RTL : Cela veut dire qu'il n'y a pas de piège pour l'opposition ?
B. Bosson : Il y a un piège naturel, mais nous sommes capables de placer l'Europe au-dessus du débat politique français. Ce traité n'a rien de socialiste.
RTL : Quelle doit être l'attitude de l'opposition ?
B. Bosson : Le problème se pose aux oppositions de douze pays. Dans les douze pays, la plupart des opposants vont ratifier un seul et même traité qu'est celui de Maastricht, pour une raison très simple : la CEE est notre seul avenir. Il ne s'agit pas de construire un super État, il ne s'agit pas de transférer un Paris à Bruxelles. Il s'agit simplement de mettre en commun les quelques moyens pour exister dans le monde. L'idée que l'on a d'une France rayonnante ne peut se faire qu'à partir de la construction européenne. Regardez la monnaie, avoir une monnaie unique européenne, c'est le seul moyen de ne plus subir la loi, le diktat du dollar, du yen et du mark. C'est le seul moyen de reconquérir une souveraineté monétaire. Aujourd'hui, être patriote ou européen sont synonymes.
RTL : P. Séguin affirme qu'il vaut mieux être indépendant parce que la France indépendante exerce plus de pressions sur l'Allemagne.
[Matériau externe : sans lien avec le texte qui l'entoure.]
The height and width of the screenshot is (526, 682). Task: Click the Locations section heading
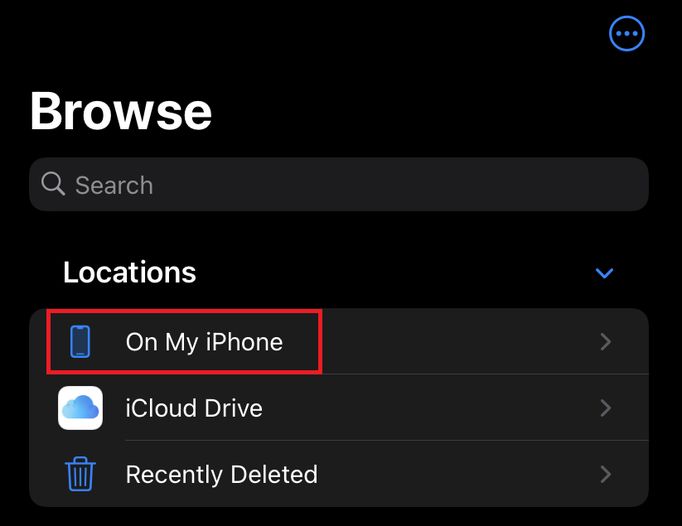(x=129, y=272)

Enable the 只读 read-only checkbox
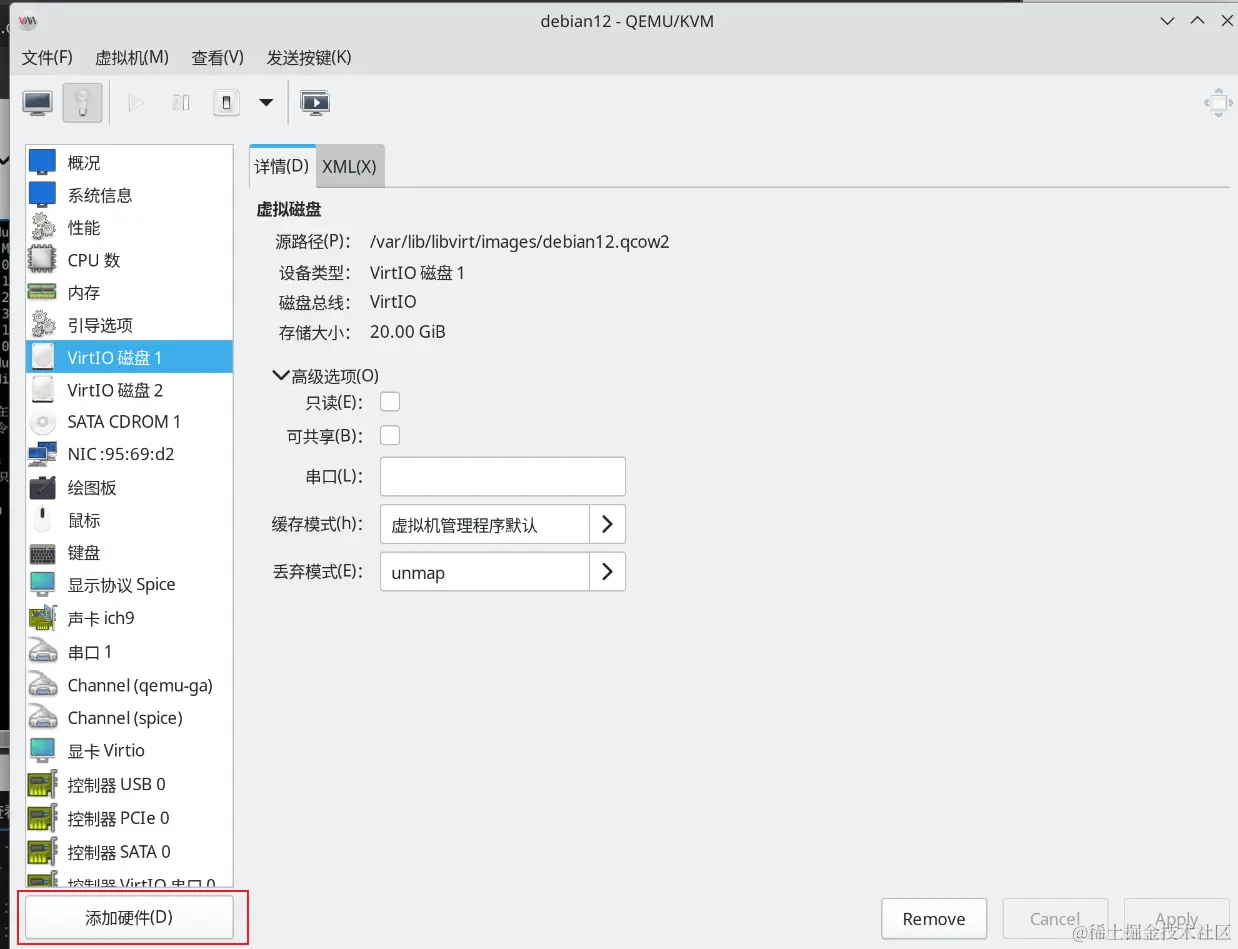tap(389, 401)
B. Bosson : C'est une plaisanterie. C'est le règne des États-Unis, d'abord. Ensuite, nous sommes aujourd'hui à la remorque de l'Allemagne derrière un mark géré par une banque amie mais étrangère et nous pesons moins qu'un Land allemand à qui on demande son avis. Je ne comprends pas la position, qui est un véritable abandon de souveraineté, de P. Séguin. Sa logique est la ligne Maginot. On revient à l'hexagone et nous acceptons d'être une petite puissance de dernière zone pour le XXIe siècle. J'ai une autre idée de la France.
RTL : On attend dans les rangs de l'opposition qu'il n'appartient pas à un Parlement affaibli de procéder à la révision de la Constitution.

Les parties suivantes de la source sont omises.